Given data START

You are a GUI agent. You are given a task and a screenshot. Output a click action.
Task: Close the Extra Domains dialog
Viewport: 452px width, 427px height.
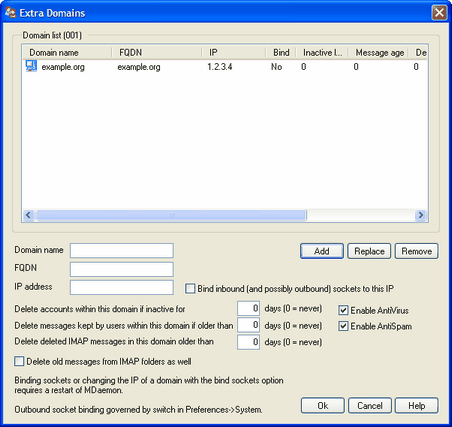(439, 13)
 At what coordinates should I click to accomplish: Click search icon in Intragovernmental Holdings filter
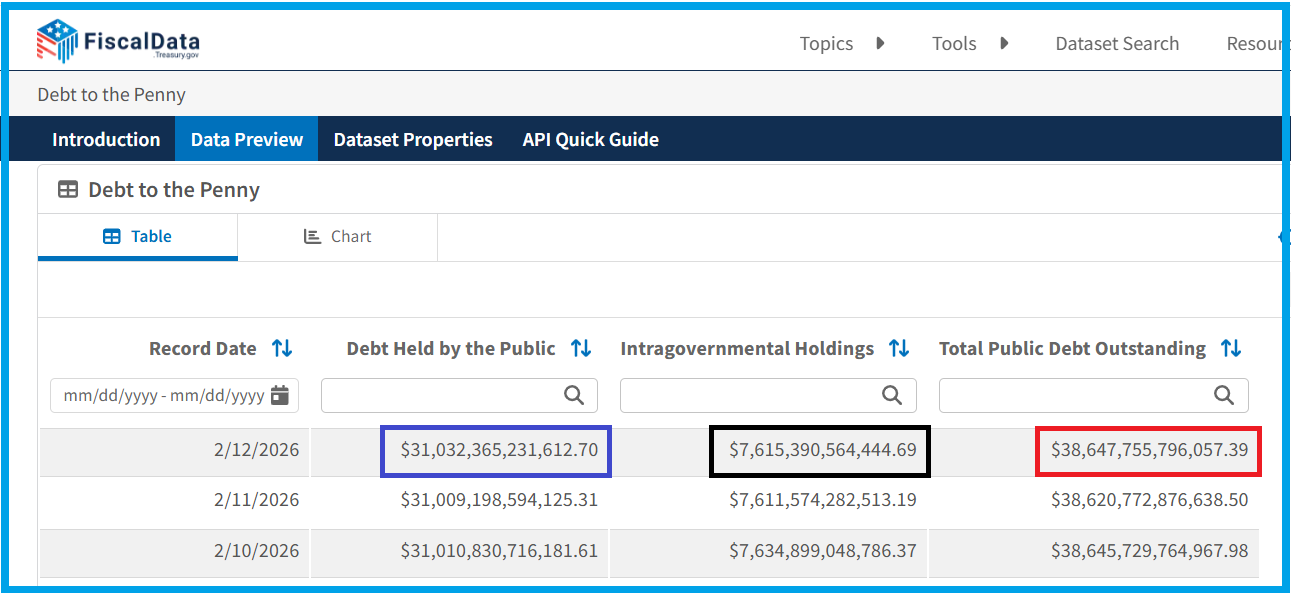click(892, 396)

Given data END
Given data START

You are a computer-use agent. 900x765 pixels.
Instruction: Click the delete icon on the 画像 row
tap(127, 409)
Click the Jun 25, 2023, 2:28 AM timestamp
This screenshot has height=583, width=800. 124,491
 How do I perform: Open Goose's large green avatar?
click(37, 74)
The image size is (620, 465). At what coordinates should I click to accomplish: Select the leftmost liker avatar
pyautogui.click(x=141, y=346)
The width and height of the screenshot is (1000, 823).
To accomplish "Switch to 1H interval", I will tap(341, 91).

Given data END
Given data START

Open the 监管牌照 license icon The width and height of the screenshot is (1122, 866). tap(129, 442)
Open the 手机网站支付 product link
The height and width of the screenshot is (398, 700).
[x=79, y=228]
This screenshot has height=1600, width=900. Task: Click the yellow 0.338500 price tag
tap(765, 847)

Given data END

» Your goal: Whenever the string "agent" shows up in a line of the records, copy that line.

» Worked solution:
You are a GUI agent. You are given a task and a screenshot. Output a click action.
You are a computer-use agent. 900x765 pixels.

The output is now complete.